5. Having considered the fact that the appellant was only a Class IV employee in the State of Bihar and almost an illiterate person and did not know the implications of giving such undertaking and in the absence of any fraud and misrepresentation attributed to the appellant and the amount being not so excessive, in particular Rs 1,01,529.50, out of which certain amount has already been recovered from the salary of the appellant by the State authorities, we are of the view that a lenient view should be taken and the amount already paid by the State authorities to the appellant shall not be recovered. However, whatever amount that has already been recovered, shall not be paid back to the appellant."

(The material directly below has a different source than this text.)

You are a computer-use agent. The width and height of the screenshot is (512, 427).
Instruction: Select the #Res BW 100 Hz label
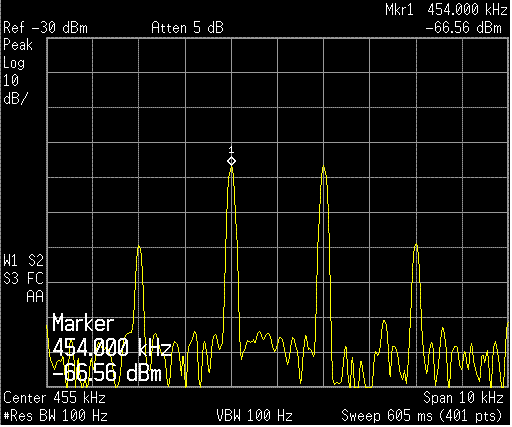tap(55, 416)
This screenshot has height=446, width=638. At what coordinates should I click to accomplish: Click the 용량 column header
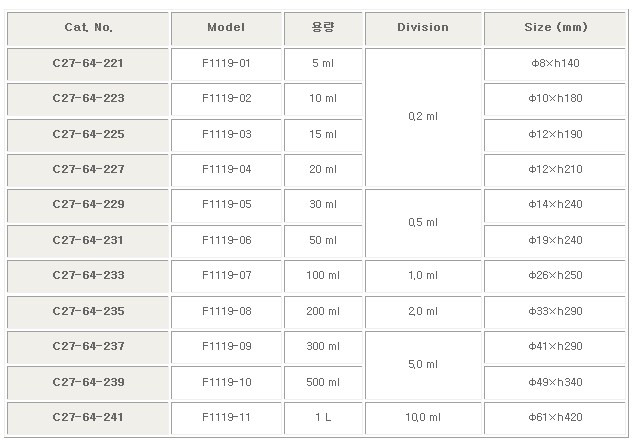pyautogui.click(x=322, y=28)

(Emphasis supplied) In view of the aforesaid decisions, it appears that even if the salary is paid by mistake by the respondent authority to its employee, the same cannot be recovered, especially when the employee has already been retired. The employee is never fetching salary/wages on his own. Salary bill is to be prepared. Thereafter, it is to be sanctioned by high ranking 13 officers. Thereafter salary is to be paid to the concern employee. Mistake in calculation of salary, if any, lies on the part of the respondents. No action has been taken by the respondentBoard against its own employees, who are high ranking officers and who have done the mistake and sanctioned the bills of salary.
(xxii) I hereby quash and set aside the order at Annexure2 dated 12th March, 2008 to the extent to which this order deducts the amount of Rs. 71,820/ from the amount of gratuity, legally payable to the petitioner. Thus, without any deduction, the amount of gratuity will be paid to the petitioner. I also, hereby, quash and set aside the order at Annexure3 dated 11th July, 2006 and the order at Annexure3/1 dated 11th August, 2006 and the amount, which is already deducted by virtue of these orders, shall be refunded to the petitioner within a period of two weeks from the date of receipt of a copy of the order of this Court, failing which, it will be refunded to the petitioner with the Simple Interest at the rate of 5% per annum from the date on which the amount is deducted, till the actual payment is made and the amount of interest will be deducted from the salary of the erring officer(s). Initially, amount of interest will be paid by the respondentJharkhand State Electricity Board and, thereafter, it will be deducted from the salary of the erring officer(s), after holding necessary inquiry.
5. This writ petition is, hereby, allowed with a cost of Rs. 10,000/ (Rupees ten thousand only), which will be given to the petitioner by the respondents, within a period of two weeks from the date of receipt of a copy of the order of this Court.